M. Pierre JEAMBRUN, sénateur (RDSE)
, s'est exprimé
à son tour dans les termes suivants :
" Mesdames, Messieurs, chers collègues, qu'il me soit permis tout
d'abord de remercier la Commission de la culture et de l'éducation ainsi
que M. de Puig pour leur remarquable travail.
" L'apprentissage de l'histoire est un sujet qui mérite, de notre
part, la plus grande attention tant il est vrai, comme l'a dit Salluste,
que : "Parmi d'autres exercices de l'esprit, le plus utile est
l'histoire." (
Guerre de Jugurtha
).
" Utile, l'histoire l'est à plus d'un titre. Comme le rapport le
souligne, elle doit jouer un grand rôle dans le rapprochement des peuples
européens, la tolérance et la compréhension mutuelle,
ainsi que dans l'affirmation du respect des valeurs démocratiques. En
effet, la science politique tire son existence des observations faites,
à l'origine le plus souvent par des historiens. C'est, par exemple, chez
Hérodote, baptisé par Cicéron le "père de
l'histoire", que l'on trouvera le premier document authentique où sont
distinguées et comparées les diverses espèces de
Gouvernement. Polybe, très proche d'Aristote, vient à exprimer sa
conception de la politique, après s'être fait l'historien de Rome
et de ses victoires sur Carthage.
" Je suis donc convaincu, mes chers collègues, de l'absolue
nécessité d'encourager et de renforcer l'apprentissage de
l'histoire en Europe. Nous pouvons agir sur les moyens d'enseignement et de
diffusion de l'information. Il est certain que les nouvelles technologies,
CD-ROM, Internet, multimédia, etc., ont leur rôle à jouer.
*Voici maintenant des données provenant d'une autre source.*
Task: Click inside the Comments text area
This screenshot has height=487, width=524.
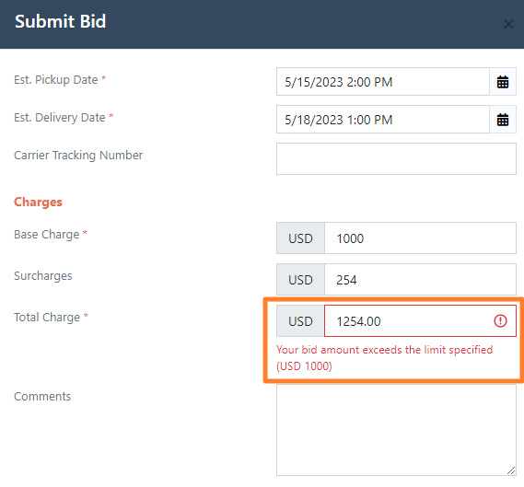Action: tap(396, 430)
De même, tout ce qui va dans le sens d'une intensification des
échanges scolaires, d'une collaboration entre enseignants et chercheurs,
doit être salué, ainsi que tout ce qui peut contribuer à
rendre l'histoire vivante et familière aux jeunes. Je souscris donc tout
à fait aux propositions du rapport dans ce domaine.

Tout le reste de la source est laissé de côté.